- [Selection]:
/---
OK back to the bad stuff. Did anyone else notice that the coin "flip" didn't actually flip at all? I don't know if that kid didn't know how to flip a coin or if was trying to rig the outcome. It's time to bring back the legends to do the flipping.
The Game
I'm not going to restate the reasons why I don't think Belachick is not a genius, but I'd like to add that he went to the wrong bench to start the game. How does anyone lose to this guy? I'd resign in shame if I were Andy Reid. The real test of Belachick's "wisdom" will be next year when both coordinators are gone. By the way, Romeo Crennel meet Jeff Garcia. Have fun next year.
Did anyone find the irony in T.O. being guarded by some one named Randle Gay? But you have to give it up to T.O. for putting up triple digit yards, even if most of his catches were short out patterns. Although for a guy who once said if you don't want to see me celebrate, keep me out of the end zone, he did seem to break out the eagle flap about 30 yards away from said end zone. Which then led to Mike Vrabel to mocking him. Twice. This seems to be a start of a trend. If you remember 3 weeks ago, FredEx (the only time you will see his name) did the reverse moon twice. Doesn't this count as excessive celebration? But back to T.O., can you imagine what would happen if T.O. was 100%. Well, most likely, McNabb would have underthown him. Worst. Super Bowl performance. Ever. Three interceptions, not to mention one that was called back due to a penalty away from the play, and a fumble that was called back due to instant replay. Ouch. And as bad as McNabb was, the Eagles only lost by three.
\---
- [Problem a]:
List every person the Super Bowl commentary names with both a first and a last name, in order of appearance.

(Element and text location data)
/---
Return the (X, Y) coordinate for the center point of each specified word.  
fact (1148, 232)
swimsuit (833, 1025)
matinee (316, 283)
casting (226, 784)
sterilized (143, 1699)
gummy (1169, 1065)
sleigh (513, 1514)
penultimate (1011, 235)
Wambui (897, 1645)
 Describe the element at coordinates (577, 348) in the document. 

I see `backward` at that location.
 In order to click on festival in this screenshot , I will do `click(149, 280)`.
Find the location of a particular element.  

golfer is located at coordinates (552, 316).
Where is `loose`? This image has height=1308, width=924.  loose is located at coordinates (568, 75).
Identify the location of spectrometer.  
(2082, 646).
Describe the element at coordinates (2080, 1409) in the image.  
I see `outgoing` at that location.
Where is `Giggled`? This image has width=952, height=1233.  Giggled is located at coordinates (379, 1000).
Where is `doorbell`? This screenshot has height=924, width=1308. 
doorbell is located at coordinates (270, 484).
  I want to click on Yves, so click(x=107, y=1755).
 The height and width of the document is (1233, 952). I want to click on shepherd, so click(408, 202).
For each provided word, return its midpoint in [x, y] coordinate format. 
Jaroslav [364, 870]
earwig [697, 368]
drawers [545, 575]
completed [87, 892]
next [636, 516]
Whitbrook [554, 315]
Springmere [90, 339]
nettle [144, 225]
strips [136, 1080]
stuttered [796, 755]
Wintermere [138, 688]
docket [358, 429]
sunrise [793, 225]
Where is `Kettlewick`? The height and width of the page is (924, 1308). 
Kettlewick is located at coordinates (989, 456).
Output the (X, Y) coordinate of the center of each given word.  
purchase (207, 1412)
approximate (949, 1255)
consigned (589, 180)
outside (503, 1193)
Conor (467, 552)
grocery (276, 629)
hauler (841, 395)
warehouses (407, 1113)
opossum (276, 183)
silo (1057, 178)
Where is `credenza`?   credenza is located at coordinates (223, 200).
\---
- [Problem b]:
Recast the stretch of the entries from the line containing "Output the (X, Y)" through the end of the entries as a numbered list, leaving out any blank lines.

- [Exercise response a]:
Andy Reid, Romeo Crennel, Jeff Garcia, Randle Gay, Mike Vrabel

- [Exercise response b]:
1. Output the (X, Y) coordinate of the center of each given word.  
2. purchase (207, 1412)
3. approximate (949, 1255)
4. consigned (589, 180)
5. outside (503, 1193)
6. Conor (467, 552)
7. grocery (276, 629)
8. hauler (841, 395)
9. warehouses (407, 1113)
10. opossum (276, 183)
11. silo (1057, 178)
12. Where is `credenza`?   credenza is located at coordinates (223, 200).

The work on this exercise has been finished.